As recently stated, up to one-third of POTS patients also present with Vasovagal Syncope (VVS). This ratio is probably higher if pre-Syncope patients, patients that report the symptoms of Syncope without overt fainting, were included. Given the difficulty with current autonomic measurements in quantitatively isolating and differentiating Parasympathetic (Vagal) activity from Sympathetic activity without assumption or approximation, the current direction of research and clinical assessment is understandable: perpetuating uncertainty regarding underlying cause, prescribing beta-blockers and proper daily hydration as the only therapy, not addressing the orthostatic dysfunction as the underlying cause, and recommending acceptance and associated lifestyle changes to cope.

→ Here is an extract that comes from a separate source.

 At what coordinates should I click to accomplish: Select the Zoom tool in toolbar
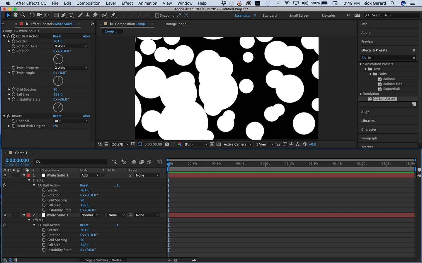23,15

Direct measures of Parasympathetic (Vagal) activity obviates the uncertainty and lack of true relief of POTS as well as VVS. For example, the hypothesis that POTS is an auto-immune disorder may be an indication that a significant number of POTS cases are indeed co-morbid with VVS. Remember the Parasympathetic Nervous System is the memory for, and controls and coordinates, the immune system. If Parasympathetic (Vagal) over-, or prolonged-, activation is chronic then portions of the immune system may remain active beyond the limits of the infection. Given that portions of the immune system are not of self, these portions remain active and continue to “feed.” Once the only source of “feed” is self, the immune system begins to attack the host. This is the definition of autoimmune. This is a counter-hypothesis that may provide a simpler explanation with a more immediate plan for therapy and relief. For it may be that relieving the Vagal over-activation, will retires the self-attacking portion of the immune system, thereby relieving the autoimmunity.

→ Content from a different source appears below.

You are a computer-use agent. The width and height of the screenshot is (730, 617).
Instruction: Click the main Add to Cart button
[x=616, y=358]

Another example may be “Hyperadrenergic POTS.” A counter hypothesis and perhaps a simpler explanation that leads to more direct therapy and improved outcomes is again the fact that POTS and VVS may be co-morbid. It is well known that Parasympathetic (Vagal) over-activation may cause secondary Sympathetic over-activation. Without direct Parasympathetic (Vagal) measures, the resulting assumption is that the secondary Sympathetic over-activation (the definition of “hyperadrenergic”) is actually the primary autonomic dysfunction. Simply treating the (secondary) Sympathetic over-activation may be just treating a symptom in these cases, which may work for a while but then the body compensates and more medication is needed or the patient become unresponsive and the permanent degraded lifestyles are considered the only option. Again, this is unfortunate. Given that cases of POTS with VVS involves different portions of the nervous system (Parasympathetic and Sympathetic), and that both branches may be treated simultaneously, albeit differently, true relief of both conditions, as needed, is quite possible, and the cases of these newer hypothesized causes may be relieved with current, less expensive, and shorter-term therapy modalities.
Co-morbidities
Conditions that are commonly reported with POTS include:
- Migraine headaches (40%)
- Ehlers–Danlos syndrome (18–25%)
- Asthma (20%)
- Autoimmune disease (16%)
- Vasovagal syncope (13%)
- Mast cell activation disorder (9%)
History
In 1871, physician Jacob Mendes Da Costa described a condition that resembled the modern concept of POTS. He named it irritable heart syndrome. Cardiologist Thomas Lewis expanded on the description, coining the term soldier's heart because it was often found among military personnel. The condition came to be known as Da Costa's syndrome, which is now recognized as several distinct disorders, including POTS. Postural tachycardia syndrome was coined in 1982 in a description of a patient who had postural tachycardia, but not orthostatic hypotension. Ronald Schondorf and Phillip A. Low of the Mayo Clinic first used the name postural orthostatic tachycardia syndrome, POTS, in 1993.